Problem details -
Reproduce the stretch of the fog lights thread from "## YELLOW_TT (Feb" through "(May 7, 2002)", word for word.

Excerpt to read -
.....

# Fog



## YELLOW_TT (Feb 25, 2004)

Yes theree is a little bit of mist inthe air but you are drivine in a town center and can see the cars 200 yards in front of you so why the fuck do you need front and rear fog lights blasing away :evil:


----------



## A3DFU (May 7, 2002)

+1

Same here throughout the darker season :evil:


----------



## wazman999 (Oct 25, 2011)

[smiley=furious3.gif]

Couldn't agree more! Why do people think putting fog lights on looks better?! Xenon lights look the mutts nuts alone, without some dingy halogen bulb on too!

And as for the rear ones, so dazzling and a waste of electricity!!

Rant over :lol:


----------



## Gazzer (Jun 12, 2010)

cos they are firking idiots


----------



## davelincs (Jan 1, 2010)

Thick fog in Lincolnshire all day, you needed them on,although I saw several cars with no lights on at all


----------



## j8keith (Jun 26, 2009)

davelincs said:


> Thick fog in Lincolnshire all day, you needed them on,although I saw several cars with no lights on at all


Bright lights are a bit of a pain the bum, but agree with you Dave car drivers that refuse to use lights at all in poor conditions are far worse.


----------



## ScoobyTT (Aug 24, 2009)

.....

Supplied material -
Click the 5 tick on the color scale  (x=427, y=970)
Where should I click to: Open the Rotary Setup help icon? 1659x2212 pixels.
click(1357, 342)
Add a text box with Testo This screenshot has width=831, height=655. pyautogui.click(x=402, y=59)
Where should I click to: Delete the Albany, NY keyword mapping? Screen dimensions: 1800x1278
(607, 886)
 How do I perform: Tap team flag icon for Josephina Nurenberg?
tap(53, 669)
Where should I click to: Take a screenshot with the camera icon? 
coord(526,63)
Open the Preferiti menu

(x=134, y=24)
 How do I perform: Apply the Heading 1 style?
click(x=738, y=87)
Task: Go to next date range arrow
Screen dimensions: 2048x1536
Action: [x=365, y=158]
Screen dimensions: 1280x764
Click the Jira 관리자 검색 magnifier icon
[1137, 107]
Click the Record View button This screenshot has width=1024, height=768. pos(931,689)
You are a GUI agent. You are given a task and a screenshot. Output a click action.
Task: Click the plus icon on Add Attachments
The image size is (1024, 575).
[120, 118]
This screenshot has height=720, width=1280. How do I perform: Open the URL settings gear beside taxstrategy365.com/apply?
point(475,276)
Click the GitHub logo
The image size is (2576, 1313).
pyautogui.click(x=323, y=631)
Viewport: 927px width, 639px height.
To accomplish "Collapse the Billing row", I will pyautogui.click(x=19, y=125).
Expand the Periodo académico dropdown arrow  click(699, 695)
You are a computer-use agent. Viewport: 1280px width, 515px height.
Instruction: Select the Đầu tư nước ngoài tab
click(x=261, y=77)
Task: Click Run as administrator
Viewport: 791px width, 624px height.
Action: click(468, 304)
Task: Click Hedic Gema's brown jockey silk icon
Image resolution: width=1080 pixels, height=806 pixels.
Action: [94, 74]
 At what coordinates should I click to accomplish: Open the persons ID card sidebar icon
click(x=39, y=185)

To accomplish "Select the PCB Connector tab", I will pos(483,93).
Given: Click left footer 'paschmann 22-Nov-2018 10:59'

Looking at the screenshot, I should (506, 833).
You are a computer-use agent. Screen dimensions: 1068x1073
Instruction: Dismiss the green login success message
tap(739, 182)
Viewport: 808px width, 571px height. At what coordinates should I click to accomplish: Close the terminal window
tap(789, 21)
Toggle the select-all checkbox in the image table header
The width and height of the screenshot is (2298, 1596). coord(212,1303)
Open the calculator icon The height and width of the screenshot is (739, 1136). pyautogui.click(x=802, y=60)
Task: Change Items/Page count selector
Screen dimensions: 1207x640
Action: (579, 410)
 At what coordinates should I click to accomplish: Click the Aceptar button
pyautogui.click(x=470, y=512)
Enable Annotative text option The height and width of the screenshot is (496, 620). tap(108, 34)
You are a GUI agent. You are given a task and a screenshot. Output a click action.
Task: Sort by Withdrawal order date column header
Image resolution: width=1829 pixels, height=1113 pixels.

.....

Task output -
## YELLOW_TT (Feb 25, 2004)

Yes theree is a little bit of mist inthe air but you are drivine in a town center and can see the cars 200 yards in front of you so why the fuck do you need front and rear fog lights blasing away :evil:


----------



## A3DFU (May 7, 2002)